===== Given data

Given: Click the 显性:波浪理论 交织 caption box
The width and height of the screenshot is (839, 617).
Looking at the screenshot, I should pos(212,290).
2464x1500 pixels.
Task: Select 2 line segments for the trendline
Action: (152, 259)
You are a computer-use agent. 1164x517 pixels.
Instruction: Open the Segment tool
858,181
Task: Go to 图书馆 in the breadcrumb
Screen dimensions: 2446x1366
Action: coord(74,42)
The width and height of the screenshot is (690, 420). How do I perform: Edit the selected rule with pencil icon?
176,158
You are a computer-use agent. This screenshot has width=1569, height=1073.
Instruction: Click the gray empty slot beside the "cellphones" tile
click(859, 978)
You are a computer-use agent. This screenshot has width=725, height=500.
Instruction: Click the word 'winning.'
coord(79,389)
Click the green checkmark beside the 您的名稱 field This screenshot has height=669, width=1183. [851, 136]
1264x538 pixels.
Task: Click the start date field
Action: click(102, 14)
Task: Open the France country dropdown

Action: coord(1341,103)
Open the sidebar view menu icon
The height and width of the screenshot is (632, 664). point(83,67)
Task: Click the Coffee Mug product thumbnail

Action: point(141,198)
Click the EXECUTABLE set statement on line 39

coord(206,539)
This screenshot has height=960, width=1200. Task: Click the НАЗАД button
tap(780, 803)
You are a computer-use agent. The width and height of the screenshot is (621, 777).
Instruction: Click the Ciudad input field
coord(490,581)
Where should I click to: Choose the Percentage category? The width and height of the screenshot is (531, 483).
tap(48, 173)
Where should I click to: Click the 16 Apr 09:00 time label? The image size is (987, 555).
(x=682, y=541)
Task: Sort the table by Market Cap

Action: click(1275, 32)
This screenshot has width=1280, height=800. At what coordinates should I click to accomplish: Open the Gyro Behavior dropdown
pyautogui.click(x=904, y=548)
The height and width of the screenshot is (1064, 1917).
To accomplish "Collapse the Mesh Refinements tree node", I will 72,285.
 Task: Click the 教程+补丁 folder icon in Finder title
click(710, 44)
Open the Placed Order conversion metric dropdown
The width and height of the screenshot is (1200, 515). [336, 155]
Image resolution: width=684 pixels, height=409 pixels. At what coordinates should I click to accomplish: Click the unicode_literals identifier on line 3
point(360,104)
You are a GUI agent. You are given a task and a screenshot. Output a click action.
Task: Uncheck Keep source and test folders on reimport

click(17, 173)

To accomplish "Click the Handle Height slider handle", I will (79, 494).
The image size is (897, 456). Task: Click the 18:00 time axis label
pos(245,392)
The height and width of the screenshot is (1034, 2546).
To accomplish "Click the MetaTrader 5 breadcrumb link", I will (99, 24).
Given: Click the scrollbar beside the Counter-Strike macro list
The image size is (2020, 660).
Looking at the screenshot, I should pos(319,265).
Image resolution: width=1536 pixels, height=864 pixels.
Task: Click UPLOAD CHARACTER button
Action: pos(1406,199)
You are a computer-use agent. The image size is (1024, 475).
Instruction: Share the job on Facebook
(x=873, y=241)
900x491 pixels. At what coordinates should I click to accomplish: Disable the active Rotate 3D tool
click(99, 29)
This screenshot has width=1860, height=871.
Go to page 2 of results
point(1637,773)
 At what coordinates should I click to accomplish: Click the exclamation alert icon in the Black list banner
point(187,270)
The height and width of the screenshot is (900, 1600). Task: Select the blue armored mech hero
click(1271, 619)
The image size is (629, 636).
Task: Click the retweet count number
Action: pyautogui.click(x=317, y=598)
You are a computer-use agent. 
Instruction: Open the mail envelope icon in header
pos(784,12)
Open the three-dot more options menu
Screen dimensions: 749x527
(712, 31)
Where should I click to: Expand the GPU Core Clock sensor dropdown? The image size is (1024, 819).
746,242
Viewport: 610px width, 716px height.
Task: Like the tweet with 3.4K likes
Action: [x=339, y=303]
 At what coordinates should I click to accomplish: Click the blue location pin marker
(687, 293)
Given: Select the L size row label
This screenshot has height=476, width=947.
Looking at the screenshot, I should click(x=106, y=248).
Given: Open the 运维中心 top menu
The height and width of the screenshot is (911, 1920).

==========

Word for word, transcribe the data shown above.

Given: Click the 显性:波浪理论 交织 caption box
The width and height of the screenshot is (839, 617).
Looking at the screenshot, I should pos(212,290).
2464x1500 pixels.
Task: Select 2 line segments for the trendline
Action: (152, 259)
You are a computer-use agent. 1164x517 pixels.
Instruction: Open the Segment tool
858,181
Task: Go to 图书馆 in the breadcrumb
Screen dimensions: 2446x1366
Action: coord(74,42)
The width and height of the screenshot is (690, 420). How do I perform: Edit the selected rule with pencil icon?
176,158
You are a computer-use agent. This screenshot has width=1569, height=1073.
Instruction: Click the gray empty slot beside the "cellphones" tile
click(859, 978)
You are a computer-use agent. This screenshot has width=725, height=500.
Instruction: Click the word 'winning.'
coord(79,389)
Click the green checkmark beside the 您的名稱 field This screenshot has height=669, width=1183. [851, 136]
1264x538 pixels.
Task: Click the start date field
Action: click(102, 14)
Task: Open the France country dropdown

Action: coord(1341,103)
Open the sidebar view menu icon
The height and width of the screenshot is (632, 664). point(83,67)
Task: Click the Coffee Mug product thumbnail

Action: point(141,198)
Click the EXECUTABLE set statement on line 39

coord(206,539)
This screenshot has height=960, width=1200. Task: Click the НАЗАД button
tap(780, 803)
You are a computer-use agent. The width and height of the screenshot is (621, 777).
Instruction: Click the Ciudad input field
coord(490,581)
Where should I click to: Choose the Percentage category? The width and height of the screenshot is (531, 483).
tap(48, 173)
Where should I click to: Click the 16 Apr 09:00 time label? The image size is (987, 555).
(x=682, y=541)
Task: Sort the table by Market Cap

Action: click(1275, 32)
This screenshot has width=1280, height=800. At what coordinates should I click to accomplish: Open the Gyro Behavior dropdown
pyautogui.click(x=904, y=548)
The height and width of the screenshot is (1064, 1917).
To accomplish "Collapse the Mesh Refinements tree node", I will 72,285.
 Task: Click the 教程+补丁 folder icon in Finder title
click(710, 44)
Open the Placed Order conversion metric dropdown
The width and height of the screenshot is (1200, 515). [336, 155]
Image resolution: width=684 pixels, height=409 pixels. At what coordinates should I click to accomplish: Click the unicode_literals identifier on line 3
point(360,104)
You are a GUI agent. You are given a task and a screenshot. Output a click action.
Task: Uncheck Keep source and test folders on reimport

click(17, 173)

To accomplish "Click the Handle Height slider handle", I will (79, 494).
The image size is (897, 456). Task: Click the 18:00 time axis label
pos(245,392)
The height and width of the screenshot is (1034, 2546).
To accomplish "Click the MetaTrader 5 breadcrumb link", I will (99, 24).
Given: Click the scrollbar beside the Counter-Strike macro list
The image size is (2020, 660).
Looking at the screenshot, I should pos(319,265).
Image resolution: width=1536 pixels, height=864 pixels.
Task: Click UPLOAD CHARACTER button
Action: pos(1406,199)
You are a computer-use agent. The image size is (1024, 475).
Instruction: Share the job on Facebook
(x=873, y=241)
900x491 pixels. At what coordinates should I click to accomplish: Disable the active Rotate 3D tool
click(99, 29)
This screenshot has width=1860, height=871.
Go to page 2 of results
point(1637,773)
 At what coordinates should I click to accomplish: Click the exclamation alert icon in the Black list banner
point(187,270)
The height and width of the screenshot is (900, 1600). Task: Select the blue armored mech hero
click(1271, 619)
The image size is (629, 636).
Task: Click the retweet count number
Action: pyautogui.click(x=317, y=598)
You are a computer-use agent. 
Instruction: Open the mail envelope icon in header
pos(784,12)
Open the three-dot more options menu
Screen dimensions: 749x527
(712, 31)
Where should I click to: Expand the GPU Core Clock sensor dropdown? The image size is (1024, 819).
746,242
Viewport: 610px width, 716px height.
Task: Like the tweet with 3.4K likes
Action: [x=339, y=303]
 At what coordinates should I click to accomplish: Click the blue location pin marker
(687, 293)
Given: Select the L size row label
This screenshot has height=476, width=947.
Looking at the screenshot, I should click(x=106, y=248).
Given: Open the 运维中心 top menu
The height and width of the screenshot is (911, 1920).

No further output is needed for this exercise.